November 17, 2009… I guess I’m just stupid. I don’t get it. Cleveland Mayor Frank Jackson wants to tax garbage to raise $13 million a year. Then he wants to tax non-profits to raise $5 million a year.

But residents already pay taxes to have their garbage picked up. Non-profits don’t any pay taxes. Seems to be a contradiction right there. Don’t you go after those that don’t pay taxes rather than those that do?

But there’s more.

Most Cleveland residents are not doing that well. Many of them you would call low income. Non-profits may be having some money problems but there’s plenty of money there.

Example: The Cleveland Clinic, likely the biggest of non-profits, had $3.4 BILLION in revenues in 2007, latest IRS report available.

Example: University Hospitals had net assets of nearly a billion, $994 million, in 2001, latest I could find.

Example: Cleveland Museum of Art has net assets of $873 million.

Example: Cleveland Foundation – assets of $1.49 billion.

Example: Gund Foundation – Assets of more than a half of billion dollars.

So from these behemoths you’d get $5 million a year but from working and unemployed stiffs you’d get $13 million? And you know the $9.25 garbage monthly fee will soon be $12, then $15 and then more.

So from the big money institutions you want $5 million but from people, who already pay plenty in income and property taxes, you want $13 million a year.

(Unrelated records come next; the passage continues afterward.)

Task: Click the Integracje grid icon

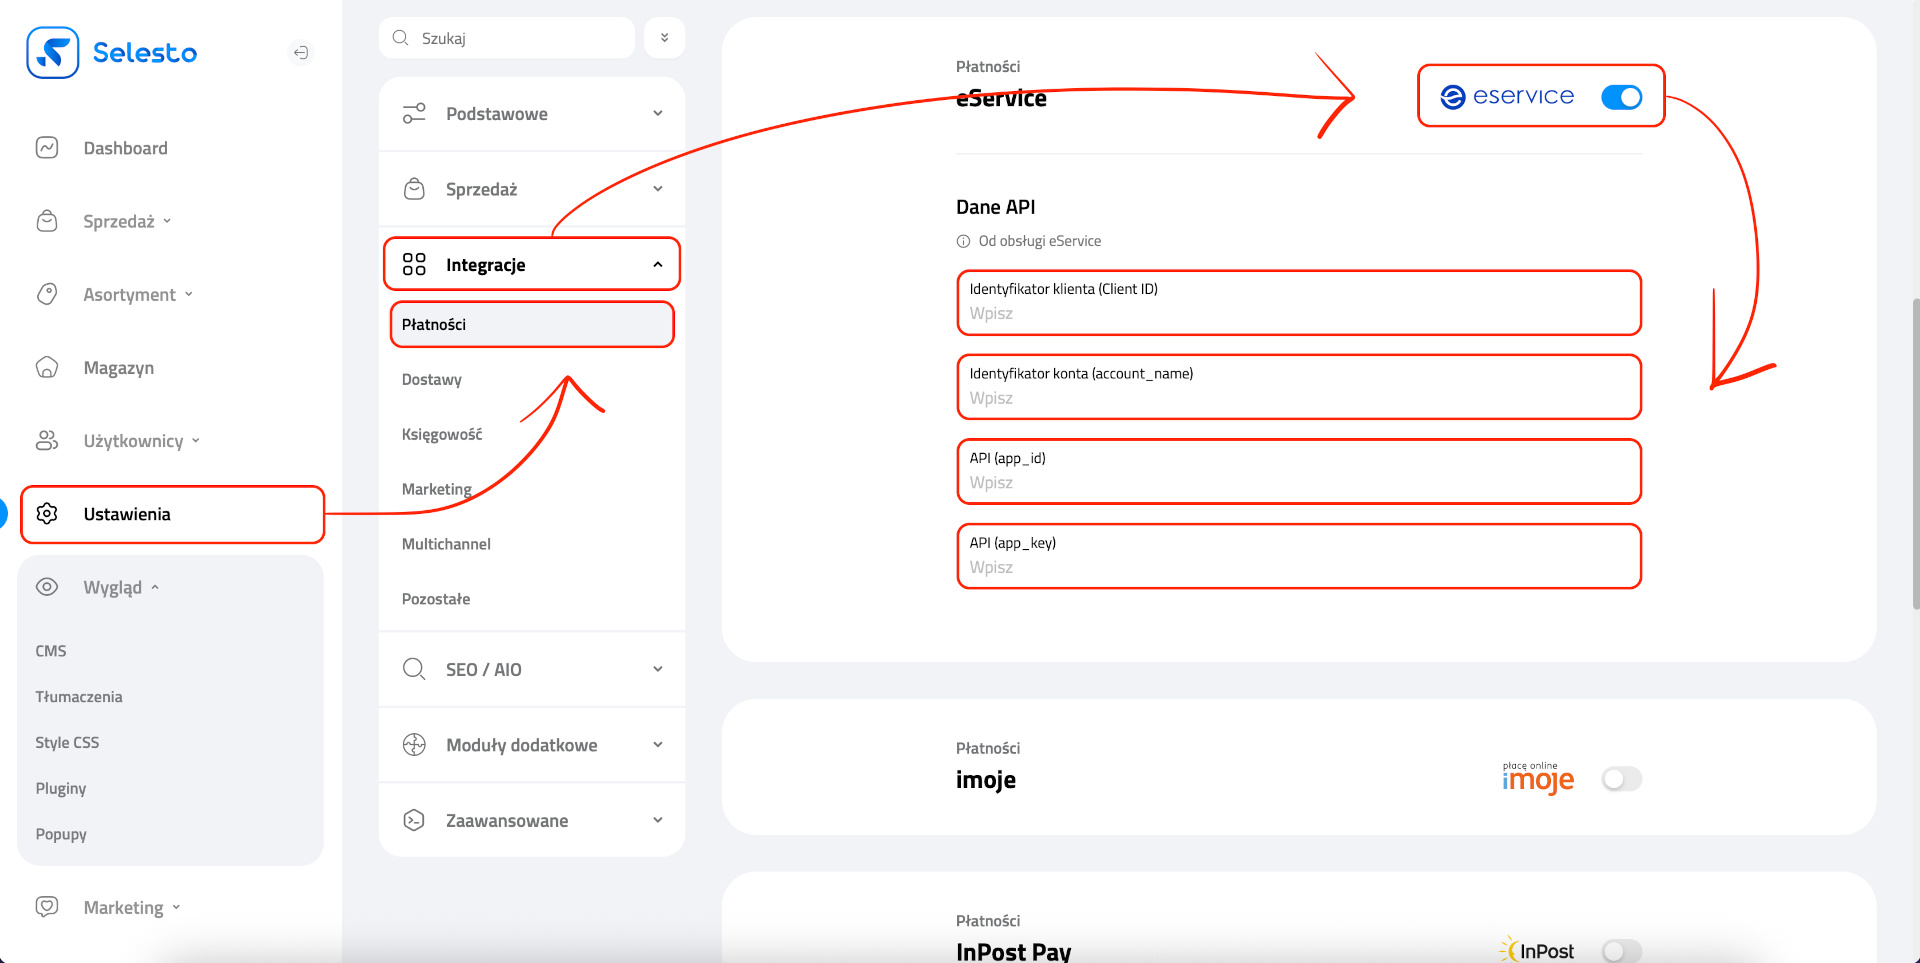Action: (x=414, y=264)
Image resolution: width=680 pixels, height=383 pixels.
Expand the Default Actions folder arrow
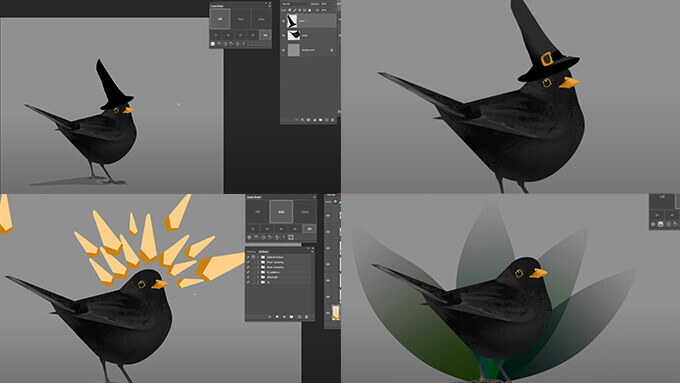tap(258, 257)
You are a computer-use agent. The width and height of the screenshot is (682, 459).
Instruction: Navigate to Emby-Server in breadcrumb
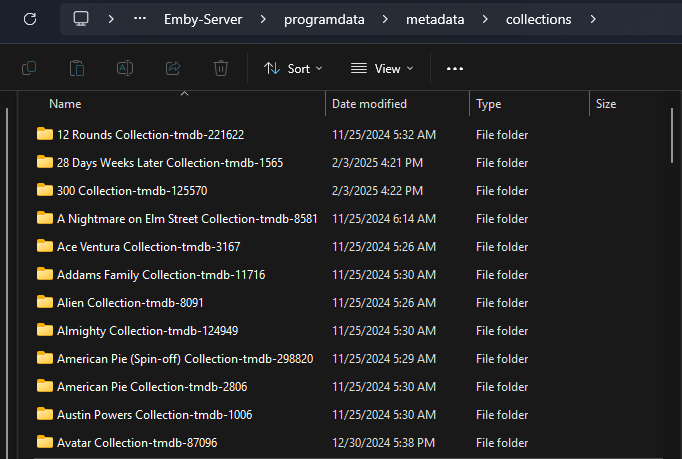(x=203, y=19)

Doesn’t sound right. Not to me. Not to anyone with any sense.

What sounds even more ridiculous is this. The city would tax the Cleveland Museum of Art and the County gives the Cleveland Museum of Art $1.5 million in 2008 from the Arts & Culture fund from the cigarette tax.

Do we tax Playhouse Square, a non-profit that also gets subsidies from the County and got more than $1.5 million in 2008 from the County’s Culture & Arts fund, via a tax on cigarettes from the County?

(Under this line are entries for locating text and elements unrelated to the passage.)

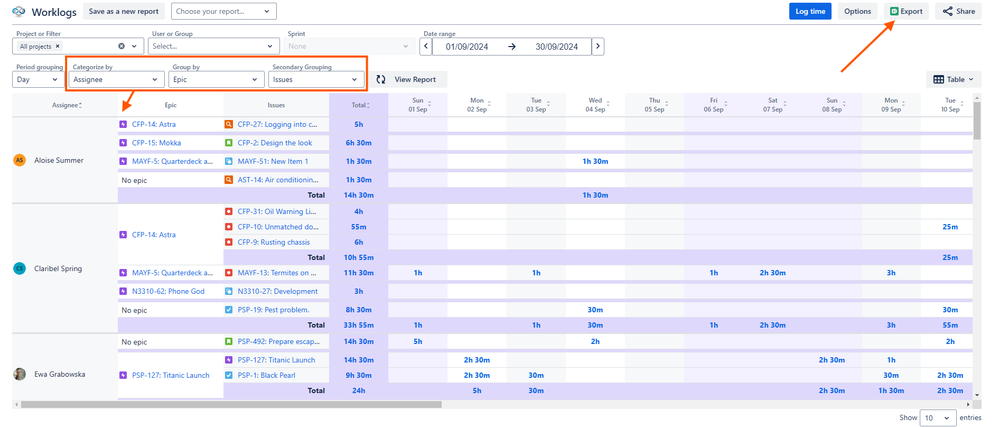Click Aloise Summer's avatar icon
The height and width of the screenshot is (427, 999).
[x=20, y=160]
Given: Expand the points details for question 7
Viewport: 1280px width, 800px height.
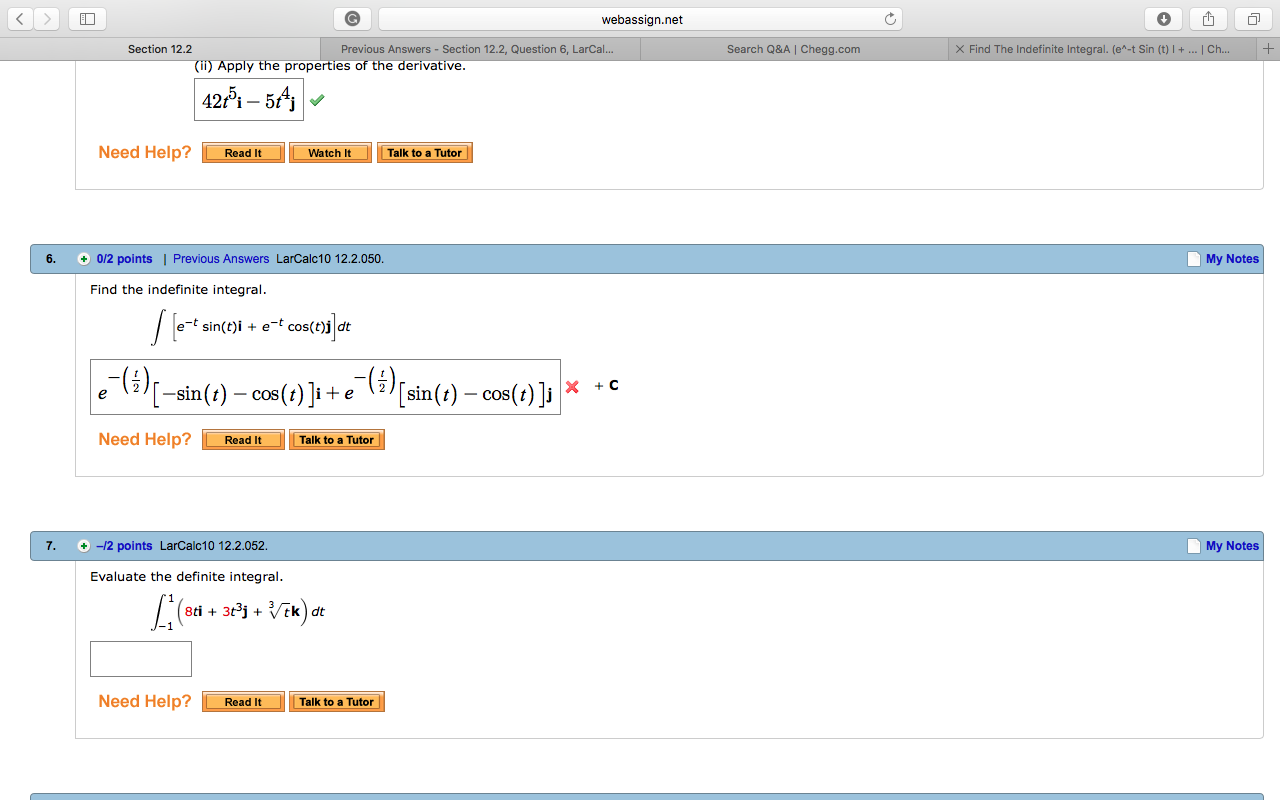Looking at the screenshot, I should coord(84,545).
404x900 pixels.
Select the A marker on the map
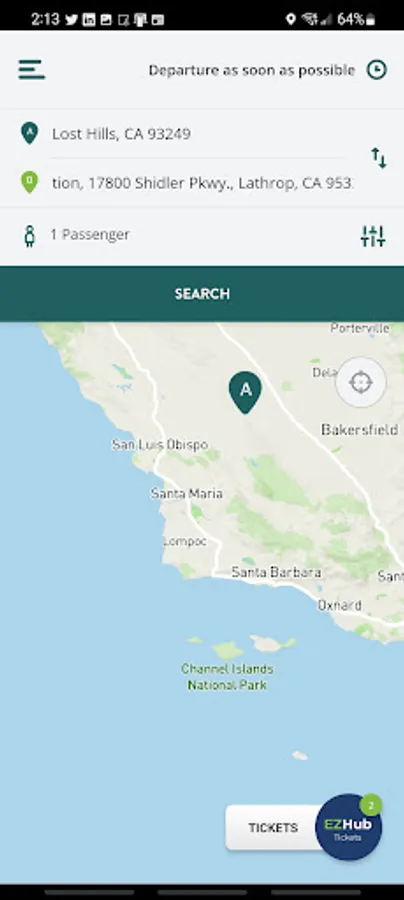[x=245, y=392]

Do you tax the Rock and Roll Hall of Fame, a non-profit? The Rock Hall got $880,000 from the Arts & Culture 2008 fund.

Do you give with one hand and take back with the other?

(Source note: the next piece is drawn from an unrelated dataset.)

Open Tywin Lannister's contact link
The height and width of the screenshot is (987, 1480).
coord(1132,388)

And then there’s this. Do you tax the tax exempt property users? They don’t pay taxes.

Would there be the tax on Progressive Field, on Q Arena, Browns Stadium? If not, why not? Shouldn’t they chip in?

It seems as though the plans for clipping people for chump change that hurts little guys but doesn’t much damage the big ones hasn’t been thought out and doesn’t make sense.

Go back to the drawing board, Mr. Mayor.